__AVAILABLE DATA__.
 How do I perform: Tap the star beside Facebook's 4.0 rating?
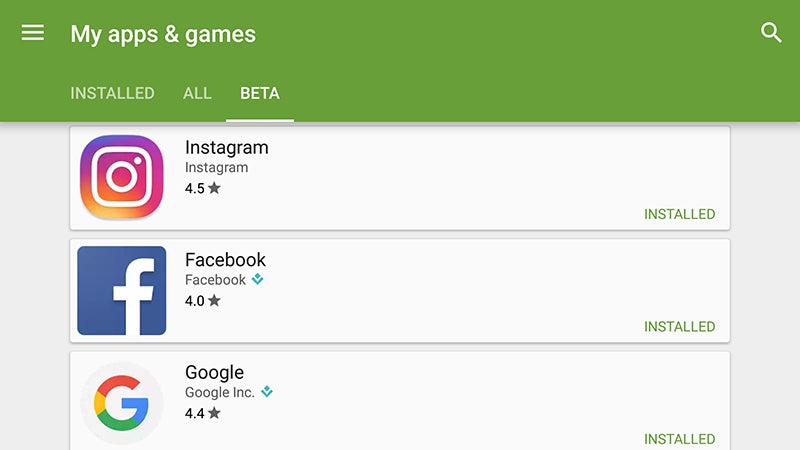(x=214, y=301)
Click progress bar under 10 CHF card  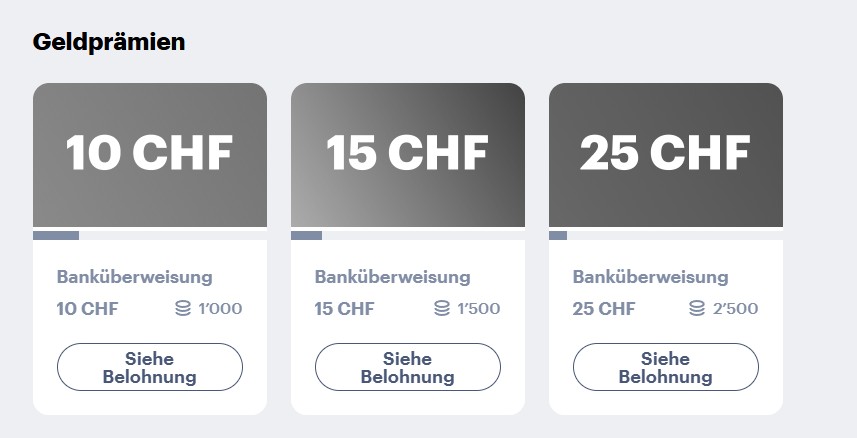click(150, 236)
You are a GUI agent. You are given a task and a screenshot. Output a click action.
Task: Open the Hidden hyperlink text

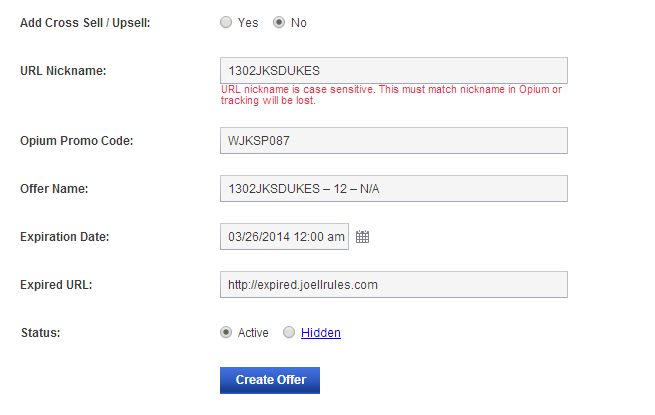click(x=321, y=333)
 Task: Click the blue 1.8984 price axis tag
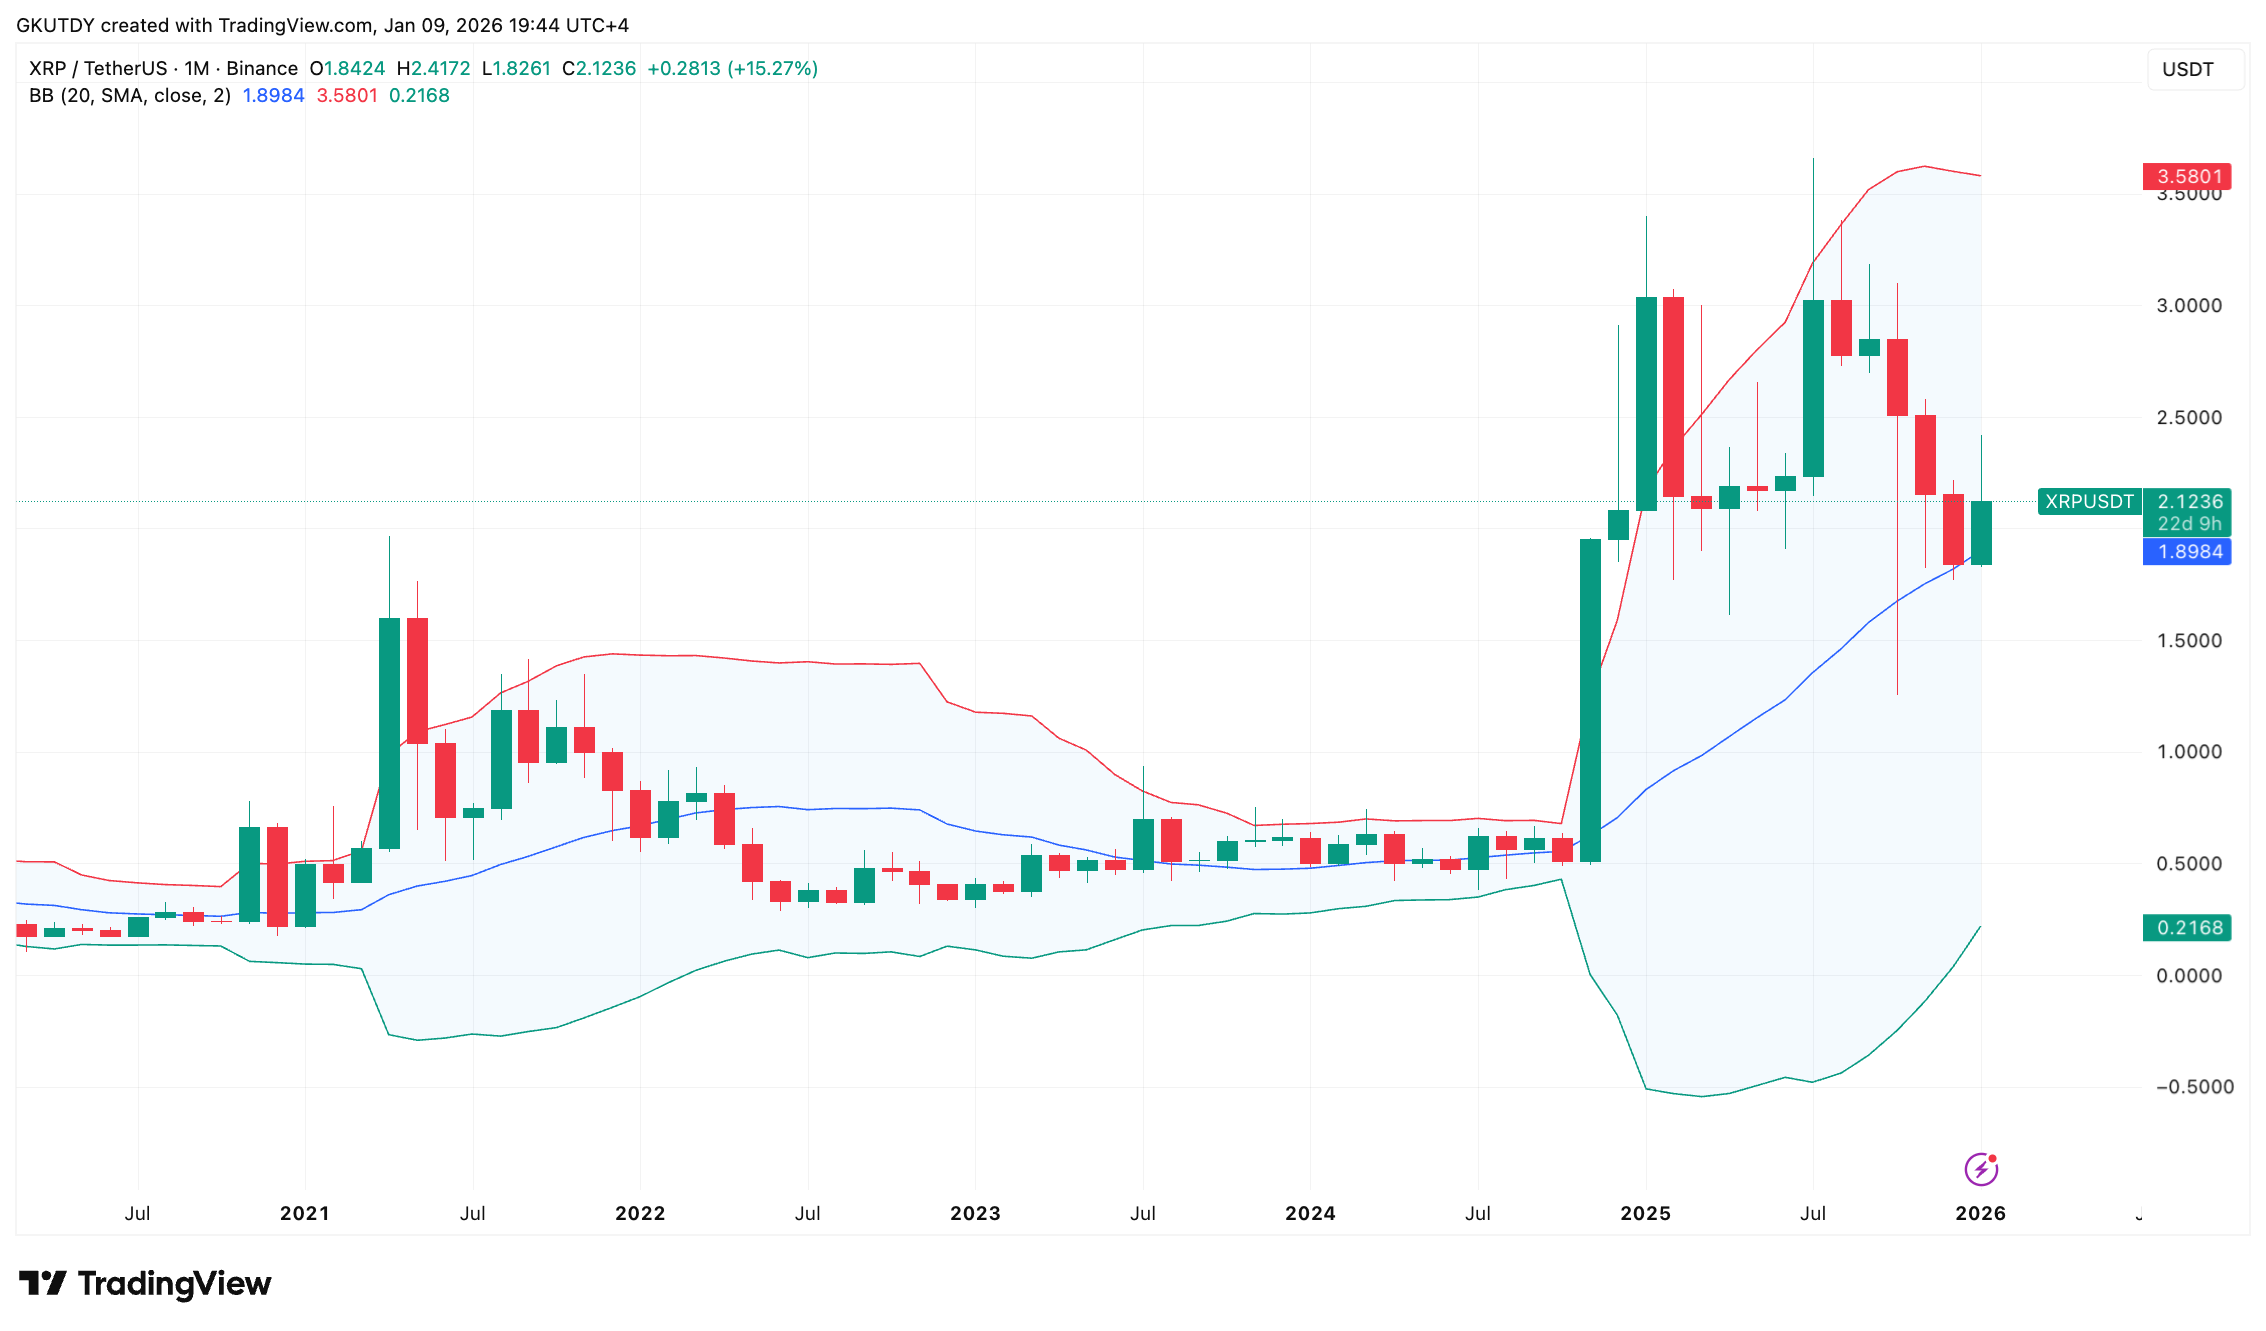click(x=2188, y=551)
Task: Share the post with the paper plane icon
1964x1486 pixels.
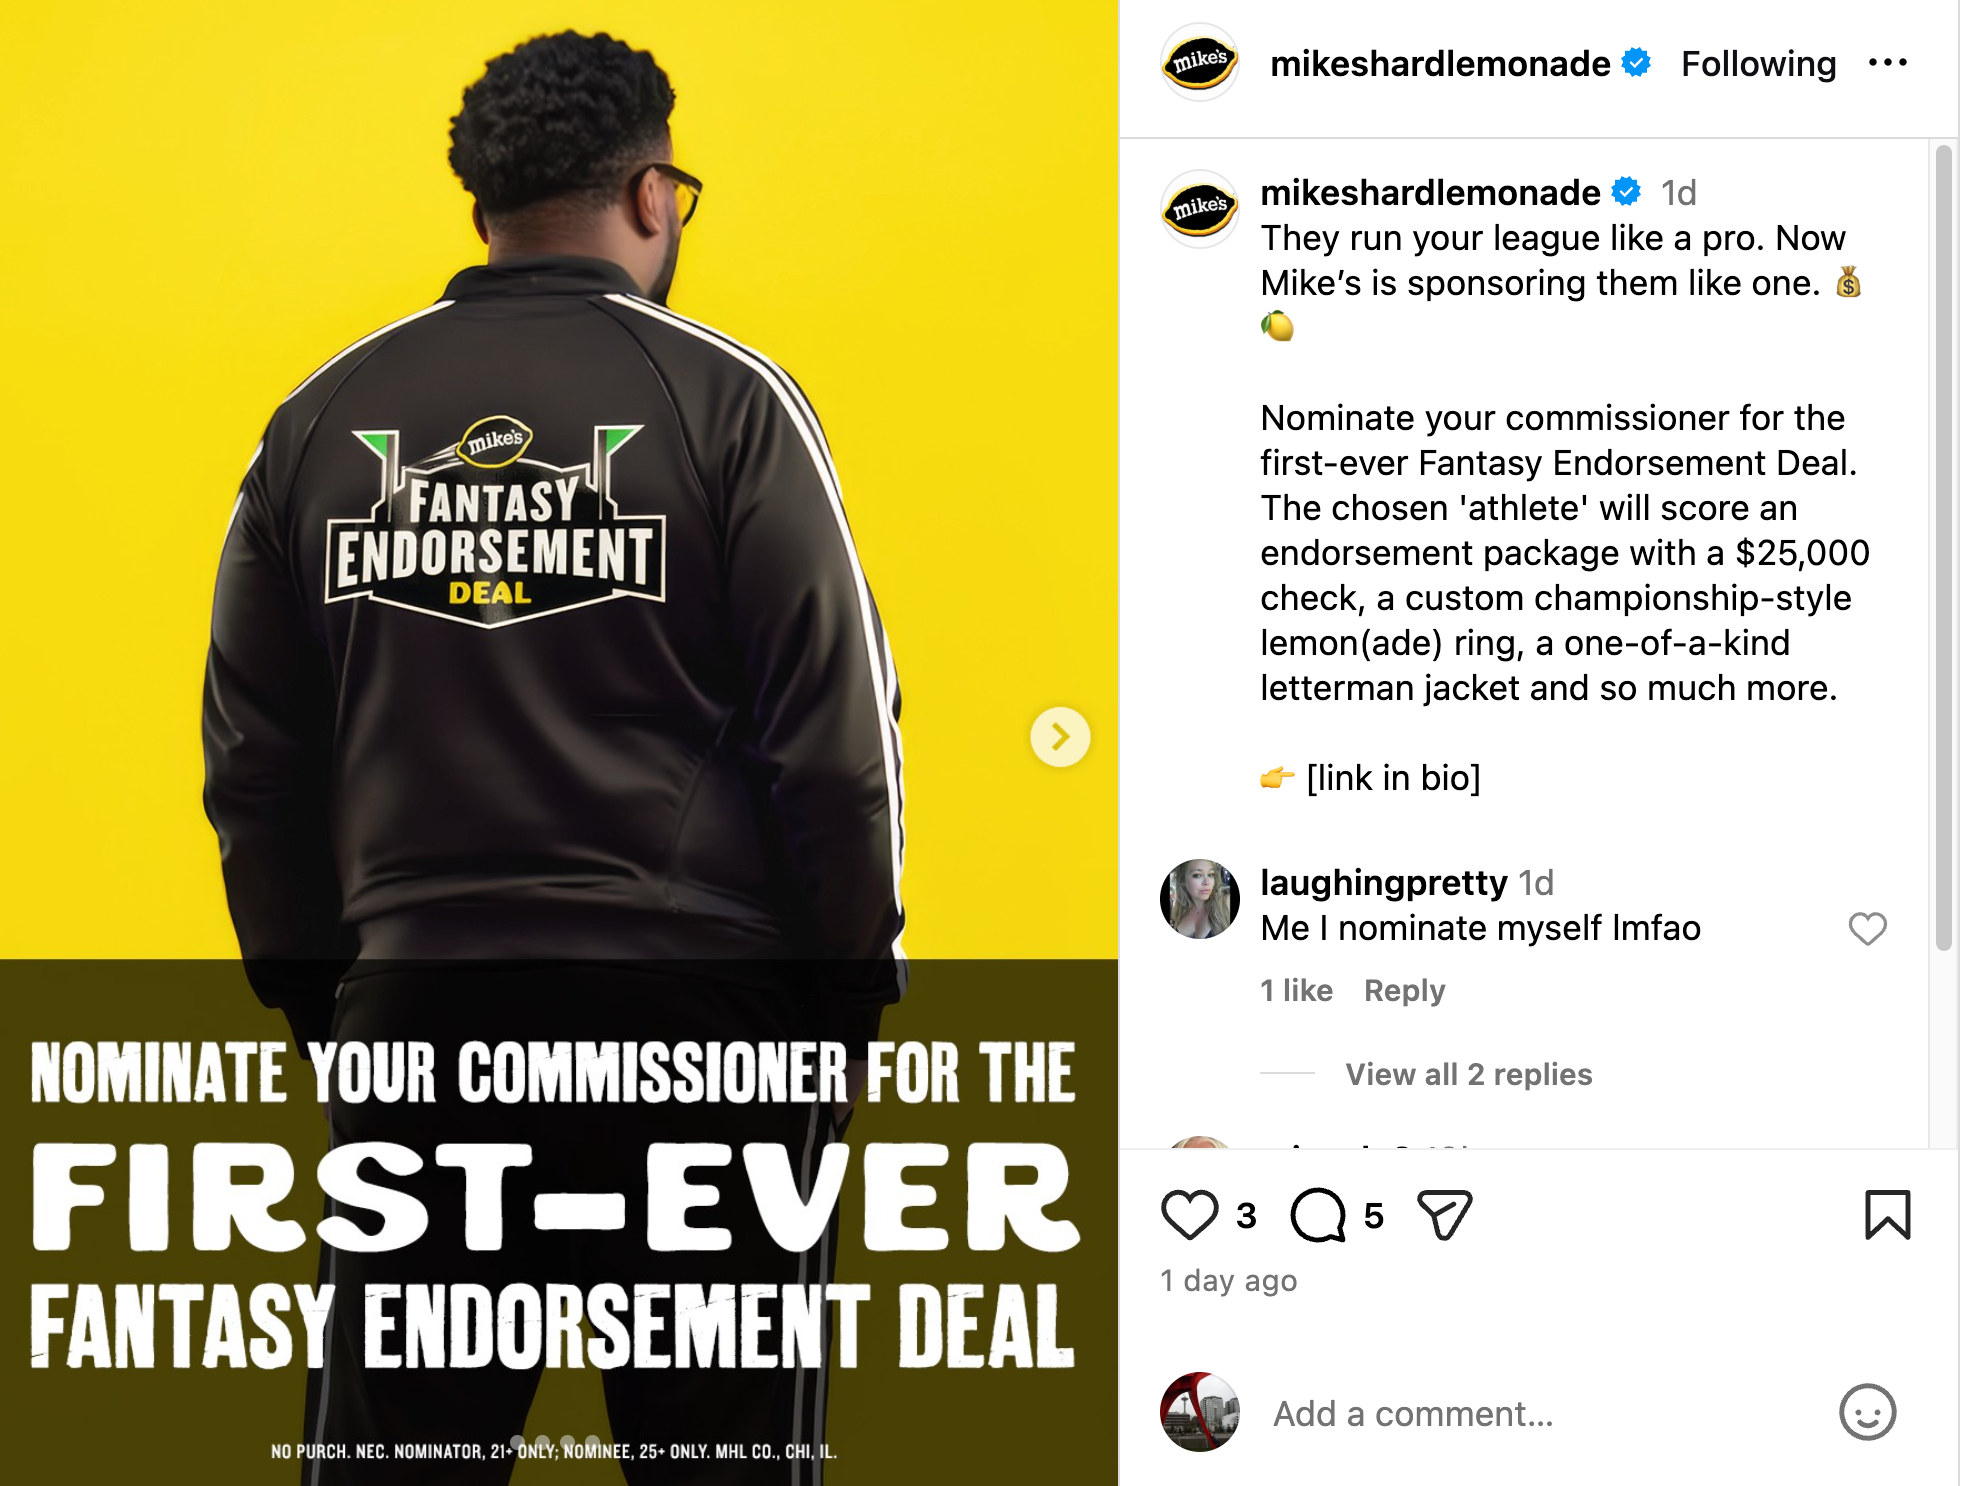Action: 1445,1215
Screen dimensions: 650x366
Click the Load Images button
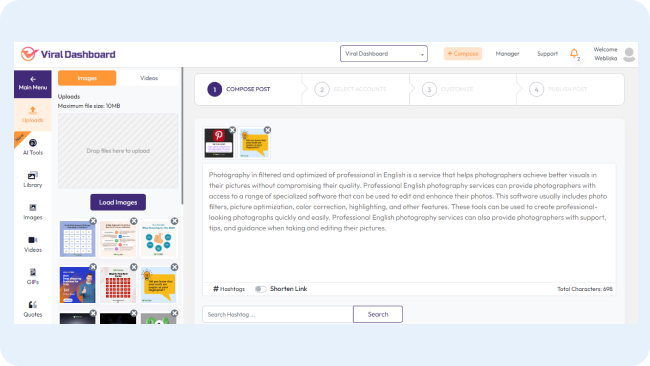point(118,202)
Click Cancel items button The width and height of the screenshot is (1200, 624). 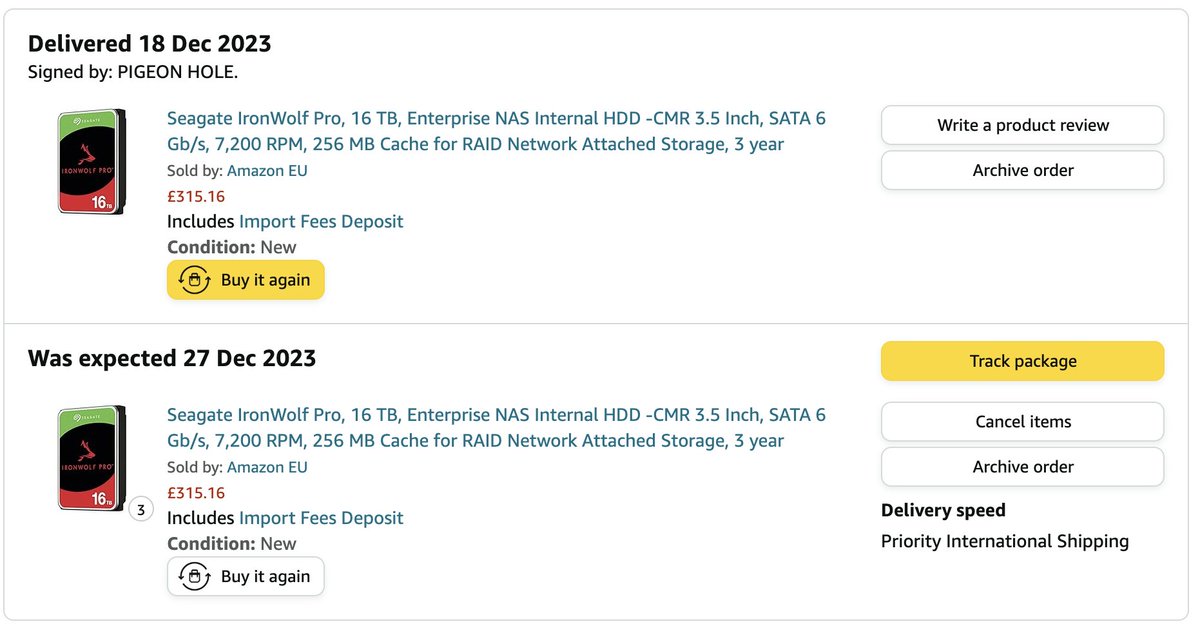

__TASK DESCRIPTION__.
Offset every coordinate in the answers by 134, and write out again everything from the line with "Screen dimensions: 650x366" through the end of the items, keeping that line and the requests. Omit the pictures.

__WRITTEN ANSWER__.
Screen dimensions: 650x366
Click the Load Images button
point(252,336)
Click Cancel items button The width and height of the screenshot is (1200, 624). 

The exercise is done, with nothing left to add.